The economy of the Tenth District of the Federal Reserve System, which includes Colorado, "expanded moderately" during March. According to the "Beige Book" of the Federal Reserve Bank of Kansas City, "Warmer weather conditions led to increased retail traffic and supported a modest rebound in consumer spending, generating some optimism among District contacts."
The Beige Book, which summarizes economic commentary from businesses "and other contacts" from the district, provided a view of the local economy that could best be described as highly restrained optimism.
Highlights of the report:
* Retailers reported higher than expected sales and were optimistic that business activity would continue to recover.
* Producer expectations for future factory activity improved with sustained growth in new order volumes. Employment levels held steady during the survey period, but more manufacturers planned to increase payrolls over the next six months.
* Residential real estate activity strengthened in March, while commercial real estate activity weakened further. Residential builders reported an upswing in building starts after the harsh winter. In contrast, commercial real estate activity remained well below year-ago levels. Contacts also noted that few new construction projects had qualified for financing due to continued tight credit conditions.
* Overall loan demand declined at a slightly faster pace than in the previous survey. Demand for commercial and industrial loans and commercial real estate loans fell moderately. Demand also declined somewhat for residential real estate loans and consumer installment loans.
* Energy activity expanded during the survey period, and additional modest gains were expected in the coming months. After rising in March, the number of active rigs in the District approached year-ago levels. Several firms planned to hire additional staff, primarily engineers and skilled labor.
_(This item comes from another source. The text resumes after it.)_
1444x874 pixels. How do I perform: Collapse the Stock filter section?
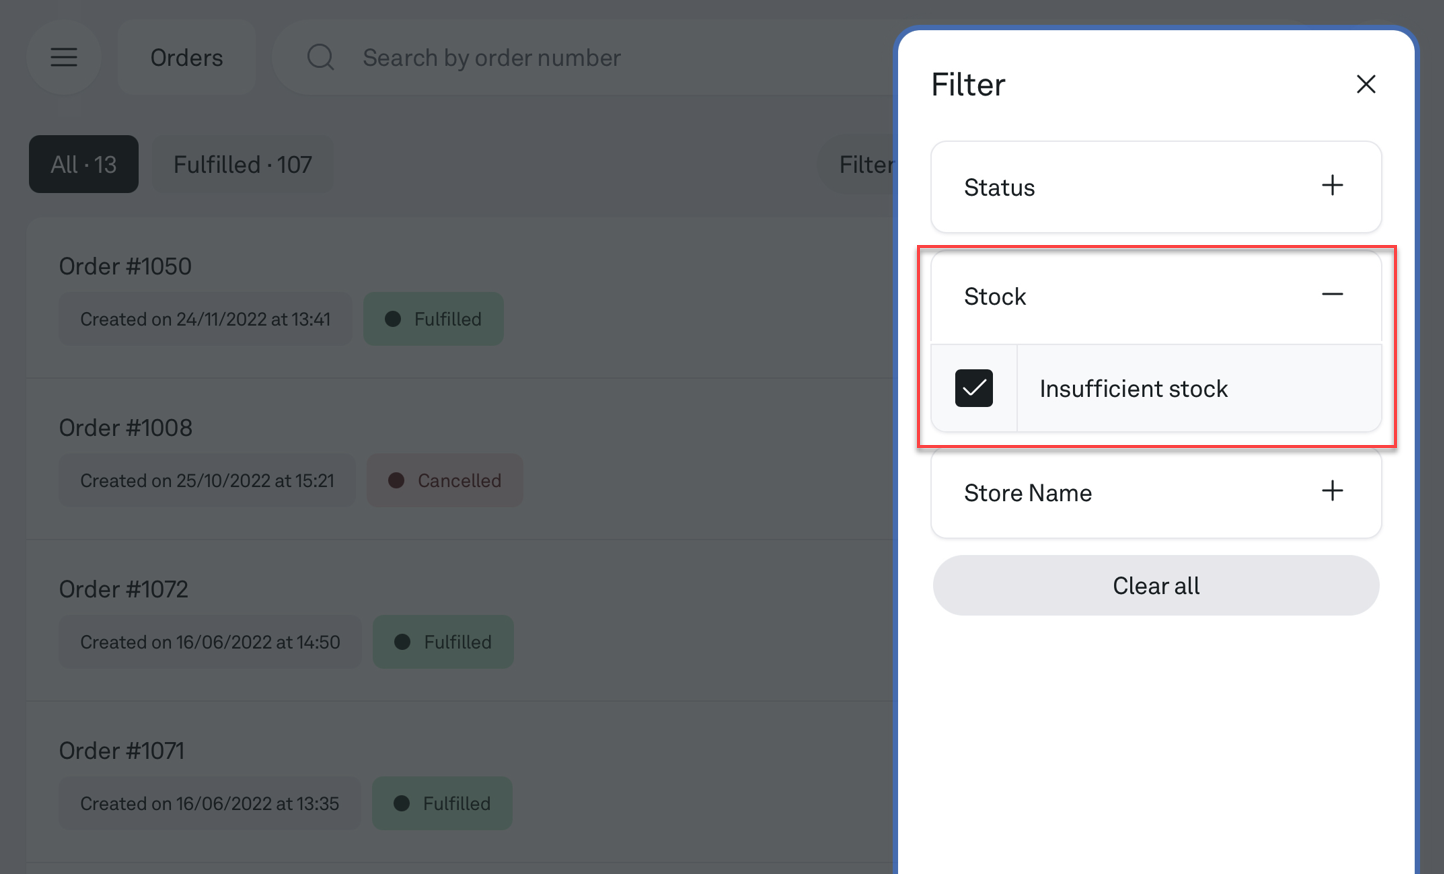1331,295

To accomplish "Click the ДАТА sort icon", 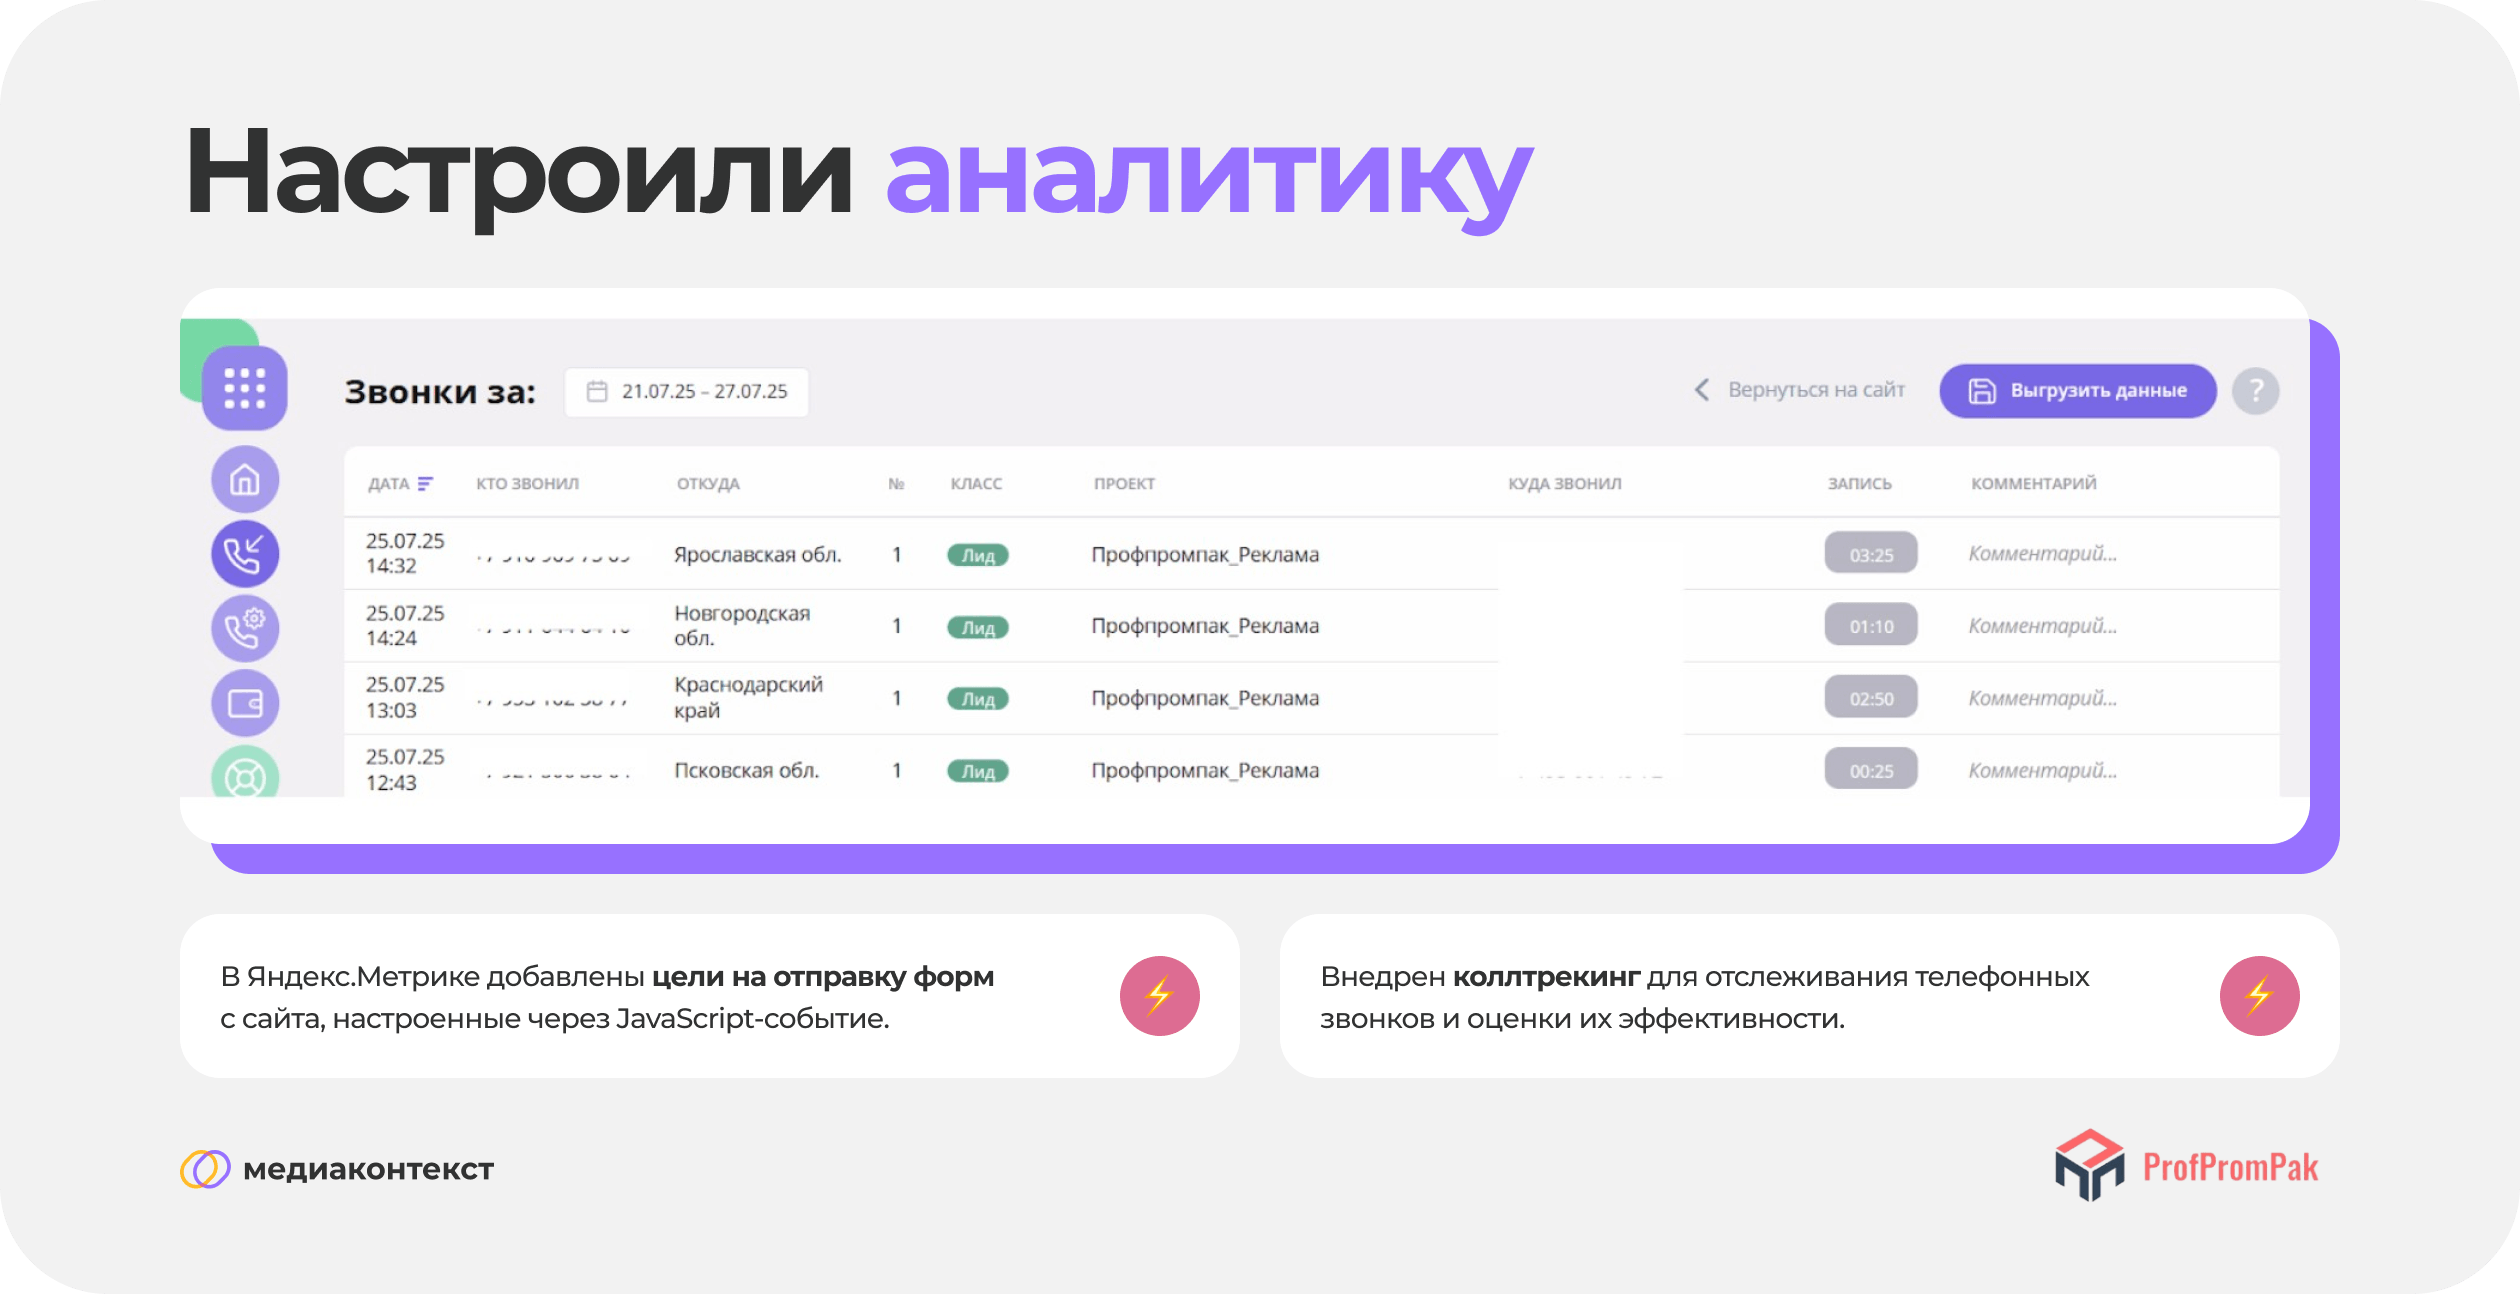I will [x=425, y=484].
* Agricultural conditions improved since the last survey period. Livestock prices strengthened in March boosting profitability, especially for cattle producers, and prices were expected to rise further with smaller supplies. Crop prices edged down in March with the prospects of increased plantings and bumper crops.
* Wages held steady since the last survey period, and some factories considered raising selling prices in coming months as raw materials prices rose further. Contacts reported little wage pressure in District labor markets, and most companies hiring new workers were not offering higher salaries to attract qualified applicants.
The Federal Reserve Bank of Kansas City covers the 10th District of the Federal Reserve, which includes Colorado, Kansas, Nebraska, Oklahoma, Wyoming, and portions of western Missouri and northern New Mexico.